Lord McAvoy: 14 December 1943 – 8 March 2024 | Image courtesy of UK Parliament

3 min read

A tough but fair whip, the former Labour MP for Rutherglen served in the Commons and then the Lords for a total of 37 years. Working class and Catholic, he had friendships from across the House – there was only one Tommy McAvoy

Tommy McAvoy was unique in many ways.

His political career was, however, fairly typical of a Scottish working-class Labour man of the time.

First as an Amalgamated Engineering Union (AEU) shop steward in the Hoover factory, a community activist in his home town of Rutherglen, a councillor on Strathclyde Regional Council and then elected as the local MP in 1987.

As such he was one of a large number of active Labour MPs from Scotland in the 1980s – and one of the group that contributed a great deal both to Scotland and to their constituencies which was forgotten in the Nationalist wave.

But Tommy also had some special attributes. He was a tough but fair whip in the Commons and he was a Rutherglen nationalist, pointing out to everyone, whether they asked or not, that Rutherglen was a separate burgh and definitely not part of Glasgow. Indeed in the early 90s he organised a referendum to take the historic burgh out of Glasgow and back into Lanarkshire.

So when an aggrieved MP (who was refused a “pair” by Tommy as Pairing Whip in the Commons) described him as a “nasty Glaswegian thug”, Tommy replied that he was from Rutherglen, not Glasgow, ignoring – maybe even relishing – the rest of the description.

When an aggrieved MP described him as a ‘nasty Glaswegian thug’, Tommy replied that he was from Rutherglen

Tommy was also probably the only Jacobite in Parliament. He knew all about King James II and his descendants, could entertain you at length about every aspect of the Jacobites, and if you weren’t careful could trick you into toasting “the King over the water”.

But paradoxically he was one of the greatest admirers of Queen Elizabeth and as comptroller of the Household saw her frequently and presided at the palace and at garden parties on behalf of the Labour government wearing smart morning dress and carrying his wand of office.

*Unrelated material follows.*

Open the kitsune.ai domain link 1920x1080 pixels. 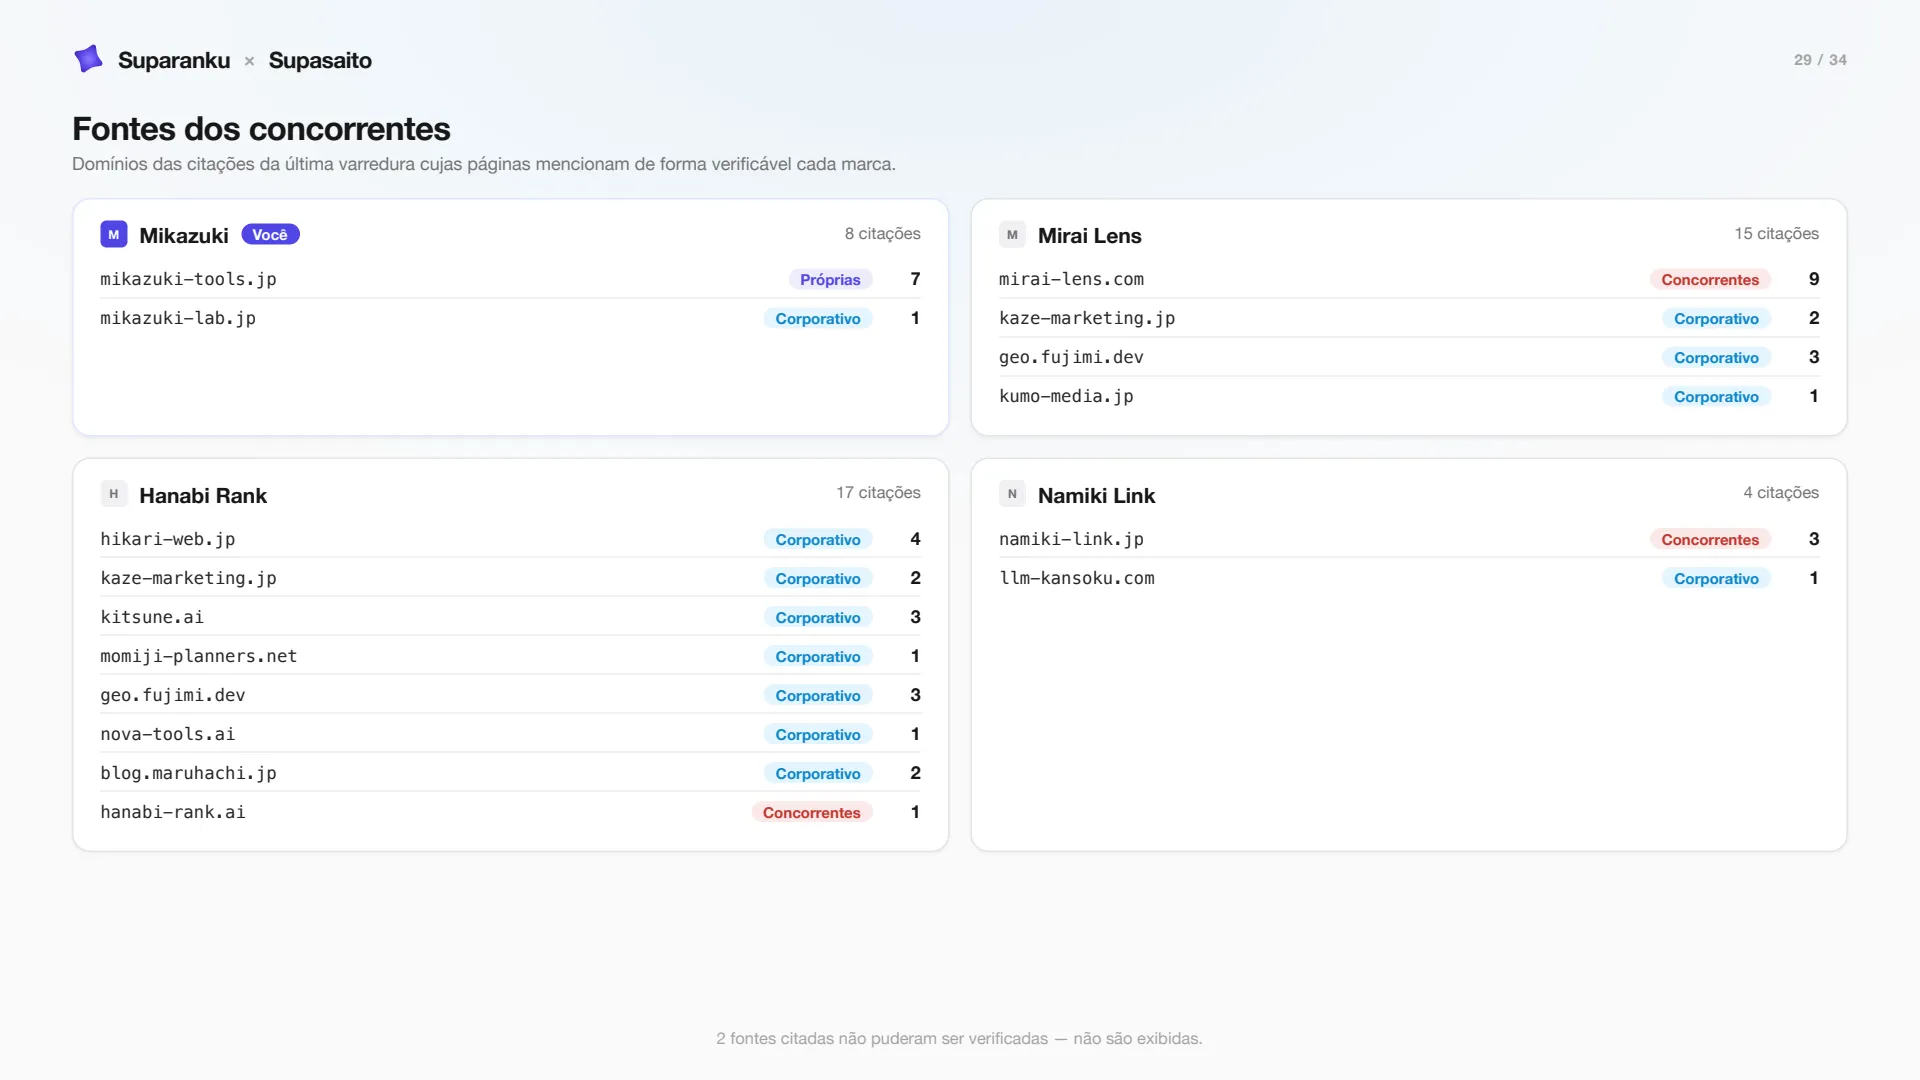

And she later recognised his achievements as the longest serving Labour whip, in both the Commons and the Lords (ultimately as chief whip) by appointing him as a Knight of the British Empire (KBE) when he retired.

Tommy was also a devout Catholic, regularly attending mass at Westminster and was part of a strong support group of peers, including Don Touhig, Paul Murphy, Willie Haughey and Lord Speaker John McFall who helped him in the last difficult months of his life.

And he was totally devoted to his wife, Eleanor, who has been in poor health for a number of years, throughout more than 50 years of marriage. He was also very proud of his four sons, Steven, Michael, Brian and Thomas – notwithstanding challenging them from time to time.

Tommy was a good mate of mine throughout his whole career despite our different views on Europe and on devolution, and similarly his friendships spanned all parties and views.

He will be greatly missed in the House of Lords but, of course, even more so in Rutherglen and by Eleanor, his boys and the extended family. If he was a footballer rather than a politician the crowds at his beloved Parkhead would be singing, “there’s only one Tommy McAvoy”.